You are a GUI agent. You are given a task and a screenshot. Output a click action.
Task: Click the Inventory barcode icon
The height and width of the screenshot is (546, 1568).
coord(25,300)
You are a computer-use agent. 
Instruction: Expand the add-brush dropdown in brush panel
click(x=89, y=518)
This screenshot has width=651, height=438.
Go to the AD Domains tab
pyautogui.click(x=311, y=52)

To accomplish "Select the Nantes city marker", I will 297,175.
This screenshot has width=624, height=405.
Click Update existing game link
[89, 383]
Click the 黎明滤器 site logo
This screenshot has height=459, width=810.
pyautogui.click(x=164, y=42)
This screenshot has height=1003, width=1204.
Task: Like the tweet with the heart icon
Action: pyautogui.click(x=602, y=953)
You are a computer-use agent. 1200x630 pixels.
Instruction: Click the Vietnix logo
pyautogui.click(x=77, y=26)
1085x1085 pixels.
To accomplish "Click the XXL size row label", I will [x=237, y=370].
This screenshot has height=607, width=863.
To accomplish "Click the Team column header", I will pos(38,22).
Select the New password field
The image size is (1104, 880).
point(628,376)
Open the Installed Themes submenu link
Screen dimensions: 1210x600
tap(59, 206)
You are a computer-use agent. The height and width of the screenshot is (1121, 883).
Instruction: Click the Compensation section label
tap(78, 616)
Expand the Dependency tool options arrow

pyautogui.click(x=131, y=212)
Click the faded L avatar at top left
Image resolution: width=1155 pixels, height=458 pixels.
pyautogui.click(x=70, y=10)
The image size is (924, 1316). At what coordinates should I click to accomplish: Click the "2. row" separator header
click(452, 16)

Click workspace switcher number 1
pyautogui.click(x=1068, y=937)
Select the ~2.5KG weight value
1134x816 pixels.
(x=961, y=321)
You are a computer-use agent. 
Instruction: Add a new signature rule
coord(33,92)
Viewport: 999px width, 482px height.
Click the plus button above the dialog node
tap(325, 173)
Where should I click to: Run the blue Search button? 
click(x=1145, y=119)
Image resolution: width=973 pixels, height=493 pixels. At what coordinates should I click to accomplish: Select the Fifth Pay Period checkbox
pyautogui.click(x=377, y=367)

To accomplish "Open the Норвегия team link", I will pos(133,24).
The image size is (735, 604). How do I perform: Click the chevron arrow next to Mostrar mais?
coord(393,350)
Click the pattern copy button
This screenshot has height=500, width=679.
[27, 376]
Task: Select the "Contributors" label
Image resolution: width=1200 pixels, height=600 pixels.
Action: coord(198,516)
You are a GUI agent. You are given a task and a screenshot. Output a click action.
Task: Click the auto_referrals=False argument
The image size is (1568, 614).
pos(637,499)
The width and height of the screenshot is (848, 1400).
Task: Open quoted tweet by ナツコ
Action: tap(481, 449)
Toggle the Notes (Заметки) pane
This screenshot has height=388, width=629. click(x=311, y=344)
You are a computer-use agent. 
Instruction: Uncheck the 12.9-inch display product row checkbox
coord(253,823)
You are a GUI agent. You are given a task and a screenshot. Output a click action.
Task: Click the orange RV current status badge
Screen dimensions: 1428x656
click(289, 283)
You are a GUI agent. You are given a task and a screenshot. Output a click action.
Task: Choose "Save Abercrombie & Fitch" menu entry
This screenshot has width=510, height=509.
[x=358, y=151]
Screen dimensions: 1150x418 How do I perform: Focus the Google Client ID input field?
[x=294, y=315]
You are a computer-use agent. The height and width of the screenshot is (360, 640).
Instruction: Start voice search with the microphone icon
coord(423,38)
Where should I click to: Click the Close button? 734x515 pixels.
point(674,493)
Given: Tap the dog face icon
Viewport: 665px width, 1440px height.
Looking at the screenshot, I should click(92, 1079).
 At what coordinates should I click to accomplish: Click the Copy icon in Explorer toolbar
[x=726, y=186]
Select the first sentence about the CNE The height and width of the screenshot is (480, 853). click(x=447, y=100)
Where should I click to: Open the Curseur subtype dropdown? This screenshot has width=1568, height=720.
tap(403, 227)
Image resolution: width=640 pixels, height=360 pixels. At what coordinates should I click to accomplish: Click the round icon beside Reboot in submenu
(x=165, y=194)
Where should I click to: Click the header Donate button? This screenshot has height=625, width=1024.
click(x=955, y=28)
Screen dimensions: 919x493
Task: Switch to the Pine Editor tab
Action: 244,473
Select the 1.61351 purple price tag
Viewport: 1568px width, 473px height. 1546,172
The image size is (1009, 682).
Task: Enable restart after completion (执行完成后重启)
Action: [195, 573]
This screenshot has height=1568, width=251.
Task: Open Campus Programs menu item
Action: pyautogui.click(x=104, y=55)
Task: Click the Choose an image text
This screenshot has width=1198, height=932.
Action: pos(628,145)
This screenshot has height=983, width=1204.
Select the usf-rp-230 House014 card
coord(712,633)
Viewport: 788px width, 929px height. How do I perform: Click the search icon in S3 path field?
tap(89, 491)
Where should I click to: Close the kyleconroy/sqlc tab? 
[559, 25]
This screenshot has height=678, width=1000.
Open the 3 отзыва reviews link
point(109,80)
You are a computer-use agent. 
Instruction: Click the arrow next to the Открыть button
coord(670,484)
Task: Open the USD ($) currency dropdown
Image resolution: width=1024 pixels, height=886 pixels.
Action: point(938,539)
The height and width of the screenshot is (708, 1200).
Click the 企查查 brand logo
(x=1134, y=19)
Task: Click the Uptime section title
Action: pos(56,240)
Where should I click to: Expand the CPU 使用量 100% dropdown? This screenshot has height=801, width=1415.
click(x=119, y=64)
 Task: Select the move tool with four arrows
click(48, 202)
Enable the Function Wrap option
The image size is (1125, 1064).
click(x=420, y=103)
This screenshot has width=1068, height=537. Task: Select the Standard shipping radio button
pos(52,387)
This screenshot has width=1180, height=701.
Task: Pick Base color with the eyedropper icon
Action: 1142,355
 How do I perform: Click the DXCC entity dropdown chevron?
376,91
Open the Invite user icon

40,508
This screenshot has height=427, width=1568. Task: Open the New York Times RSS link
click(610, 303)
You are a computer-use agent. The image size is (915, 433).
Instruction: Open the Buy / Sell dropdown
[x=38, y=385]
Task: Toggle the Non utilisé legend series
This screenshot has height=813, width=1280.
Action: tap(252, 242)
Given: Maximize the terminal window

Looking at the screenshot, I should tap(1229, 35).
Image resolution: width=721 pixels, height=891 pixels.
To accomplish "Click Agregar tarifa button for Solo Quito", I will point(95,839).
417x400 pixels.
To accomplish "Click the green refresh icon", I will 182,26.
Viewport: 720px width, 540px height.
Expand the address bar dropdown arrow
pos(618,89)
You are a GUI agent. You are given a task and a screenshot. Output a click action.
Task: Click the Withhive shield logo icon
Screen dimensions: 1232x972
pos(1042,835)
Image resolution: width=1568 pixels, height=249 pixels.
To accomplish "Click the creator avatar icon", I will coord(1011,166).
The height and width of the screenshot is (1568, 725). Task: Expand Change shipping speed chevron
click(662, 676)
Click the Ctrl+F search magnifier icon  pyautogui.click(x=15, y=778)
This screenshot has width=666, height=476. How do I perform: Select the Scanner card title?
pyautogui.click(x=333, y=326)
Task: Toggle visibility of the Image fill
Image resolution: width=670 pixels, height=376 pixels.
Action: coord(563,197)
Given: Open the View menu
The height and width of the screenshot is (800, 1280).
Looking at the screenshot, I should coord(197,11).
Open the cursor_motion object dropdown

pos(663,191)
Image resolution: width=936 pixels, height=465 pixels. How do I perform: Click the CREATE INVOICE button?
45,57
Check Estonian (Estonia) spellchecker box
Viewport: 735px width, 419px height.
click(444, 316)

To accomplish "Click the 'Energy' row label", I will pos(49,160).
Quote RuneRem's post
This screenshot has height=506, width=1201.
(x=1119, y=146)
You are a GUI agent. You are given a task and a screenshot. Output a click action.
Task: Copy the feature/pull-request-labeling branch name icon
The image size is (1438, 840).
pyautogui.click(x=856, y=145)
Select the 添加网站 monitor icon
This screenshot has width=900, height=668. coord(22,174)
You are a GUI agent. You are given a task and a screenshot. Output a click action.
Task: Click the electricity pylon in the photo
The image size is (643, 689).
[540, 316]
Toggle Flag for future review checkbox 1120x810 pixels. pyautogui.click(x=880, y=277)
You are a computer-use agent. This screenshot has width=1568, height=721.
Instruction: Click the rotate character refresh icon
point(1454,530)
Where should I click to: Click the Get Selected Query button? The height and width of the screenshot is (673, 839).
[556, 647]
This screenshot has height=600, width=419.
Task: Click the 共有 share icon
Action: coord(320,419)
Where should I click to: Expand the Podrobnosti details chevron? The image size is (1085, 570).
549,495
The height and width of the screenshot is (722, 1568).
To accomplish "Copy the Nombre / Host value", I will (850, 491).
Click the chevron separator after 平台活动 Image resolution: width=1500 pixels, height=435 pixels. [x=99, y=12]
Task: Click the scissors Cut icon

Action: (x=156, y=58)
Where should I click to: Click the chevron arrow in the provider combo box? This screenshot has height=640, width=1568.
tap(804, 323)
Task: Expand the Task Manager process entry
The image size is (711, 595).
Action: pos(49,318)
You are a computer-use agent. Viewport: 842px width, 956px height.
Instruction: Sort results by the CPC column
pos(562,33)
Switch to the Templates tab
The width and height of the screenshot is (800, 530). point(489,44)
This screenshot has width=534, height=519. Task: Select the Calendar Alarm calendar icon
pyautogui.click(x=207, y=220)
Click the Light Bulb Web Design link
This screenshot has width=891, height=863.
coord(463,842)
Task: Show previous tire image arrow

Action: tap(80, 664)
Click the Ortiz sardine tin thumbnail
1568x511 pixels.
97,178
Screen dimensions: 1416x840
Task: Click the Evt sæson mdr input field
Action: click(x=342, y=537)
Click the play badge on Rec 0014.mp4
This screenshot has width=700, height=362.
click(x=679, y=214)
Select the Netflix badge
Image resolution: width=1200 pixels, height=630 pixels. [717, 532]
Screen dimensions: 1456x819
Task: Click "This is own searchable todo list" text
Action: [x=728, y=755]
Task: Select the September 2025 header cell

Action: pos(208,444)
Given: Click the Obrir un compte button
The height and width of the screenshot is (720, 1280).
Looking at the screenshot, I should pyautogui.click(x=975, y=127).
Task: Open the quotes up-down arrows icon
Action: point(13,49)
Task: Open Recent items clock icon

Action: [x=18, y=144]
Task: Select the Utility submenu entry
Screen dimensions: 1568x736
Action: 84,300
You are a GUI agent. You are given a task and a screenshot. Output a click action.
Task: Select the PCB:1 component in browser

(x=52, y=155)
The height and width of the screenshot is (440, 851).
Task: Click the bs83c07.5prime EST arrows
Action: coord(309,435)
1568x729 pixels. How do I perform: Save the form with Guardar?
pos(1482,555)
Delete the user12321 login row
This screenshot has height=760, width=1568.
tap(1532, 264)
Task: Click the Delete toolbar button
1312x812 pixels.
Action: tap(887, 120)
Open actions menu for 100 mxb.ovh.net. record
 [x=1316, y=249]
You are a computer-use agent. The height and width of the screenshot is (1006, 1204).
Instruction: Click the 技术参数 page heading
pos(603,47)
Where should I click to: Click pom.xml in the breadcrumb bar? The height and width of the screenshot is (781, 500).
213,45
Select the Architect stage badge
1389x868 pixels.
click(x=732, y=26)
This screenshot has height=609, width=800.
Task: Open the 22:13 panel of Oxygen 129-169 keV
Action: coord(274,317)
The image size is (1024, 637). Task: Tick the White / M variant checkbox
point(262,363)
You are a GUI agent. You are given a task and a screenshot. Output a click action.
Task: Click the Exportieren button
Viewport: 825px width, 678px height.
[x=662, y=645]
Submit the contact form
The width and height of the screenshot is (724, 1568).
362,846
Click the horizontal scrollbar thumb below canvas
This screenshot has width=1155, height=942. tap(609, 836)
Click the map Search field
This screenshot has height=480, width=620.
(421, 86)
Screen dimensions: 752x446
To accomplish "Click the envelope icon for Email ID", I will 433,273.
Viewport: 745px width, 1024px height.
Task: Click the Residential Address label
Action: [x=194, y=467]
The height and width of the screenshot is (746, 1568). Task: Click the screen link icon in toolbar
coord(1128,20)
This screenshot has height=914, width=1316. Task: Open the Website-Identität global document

▶ [YOUR INSTRUCTIONS]:
The string to find is "Delete"; copy every line of the listing that has it.

▶ [RESPONSE TO THE EXERCISE]:
Delete the user12321 login row
Task: Click the Delete toolbar button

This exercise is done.